## SUPPLIED TEXT
Start

As I’m using Mixamo animations to demonstrate the simulations, I needed the UE4 SK Mannequin for retargeting. The simplest way to do this is to create a third-person project, but I actually started from a template.

 

Once the project is set up, the next step was to design and add a Metahuman to the project. To prevent clipping in their default clothes, Metahumans have hidden geometry on the main body skeletal mesh. Therefore, it's best to give the avatar default clothing that covers the same areas the final outfit will. For this project, I selected a long-sleeve shirt and pants that crop above the ankles.

 

Metahumans as a Marvelous Designer Avatar

TL:DR; Export the skeletal meshes as FBXs, open the FBXs in Maya to get them ready for Marvelous, export them as OBJs, then open them as avatars in Marvelous and set up the fitting suit.

 

In Unreal

Metahumans treat the face and body as two separate skeletal meshes, which are then combined in the blueprint. To get a single, watertight mesh to use as my avatar, I needed to find and export both of those (as well as the associated texture, although that wasn’t necessary).

End

## REQUIRED WORK
1. From the Metahuman text, write out everything from "As I’m using" down to "from a template.".
2. In the Metahuman text, what default clothing was picked for the avatar in this project?

## SUPPLIED MATERIAL
Start

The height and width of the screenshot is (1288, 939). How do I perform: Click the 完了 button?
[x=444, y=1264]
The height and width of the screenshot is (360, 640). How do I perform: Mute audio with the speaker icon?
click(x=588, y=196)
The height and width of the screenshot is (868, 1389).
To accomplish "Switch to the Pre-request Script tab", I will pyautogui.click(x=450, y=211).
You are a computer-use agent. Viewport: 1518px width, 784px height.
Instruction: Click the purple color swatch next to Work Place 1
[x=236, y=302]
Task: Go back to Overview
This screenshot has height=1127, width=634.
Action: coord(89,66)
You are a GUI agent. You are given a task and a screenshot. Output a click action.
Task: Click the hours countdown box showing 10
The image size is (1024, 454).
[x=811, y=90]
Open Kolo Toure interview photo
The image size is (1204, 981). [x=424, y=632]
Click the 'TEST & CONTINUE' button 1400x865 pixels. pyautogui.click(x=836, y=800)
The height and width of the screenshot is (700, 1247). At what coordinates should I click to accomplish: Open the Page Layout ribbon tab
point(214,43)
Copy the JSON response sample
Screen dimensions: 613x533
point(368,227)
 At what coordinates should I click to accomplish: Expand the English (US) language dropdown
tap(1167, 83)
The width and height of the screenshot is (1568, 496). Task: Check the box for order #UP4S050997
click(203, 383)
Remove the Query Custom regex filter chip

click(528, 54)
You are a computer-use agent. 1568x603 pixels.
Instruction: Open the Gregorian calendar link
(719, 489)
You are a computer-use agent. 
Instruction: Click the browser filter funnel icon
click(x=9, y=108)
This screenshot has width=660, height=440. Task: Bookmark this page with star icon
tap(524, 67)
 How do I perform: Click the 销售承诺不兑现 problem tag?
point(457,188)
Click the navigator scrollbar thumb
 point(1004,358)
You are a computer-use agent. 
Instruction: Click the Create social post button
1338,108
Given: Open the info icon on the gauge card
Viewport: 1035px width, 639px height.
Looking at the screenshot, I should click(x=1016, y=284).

End

## SOLVED PROBLEMS
1.
As I’m using Mixamo animations to demonstrate the simulations, I needed the UE4 SK Mannequin for retargeting. The simplest way to do this is to create a third-person project, but I actually started from a template.

2. A long-sleeve shirt and pants that crop above the ankles.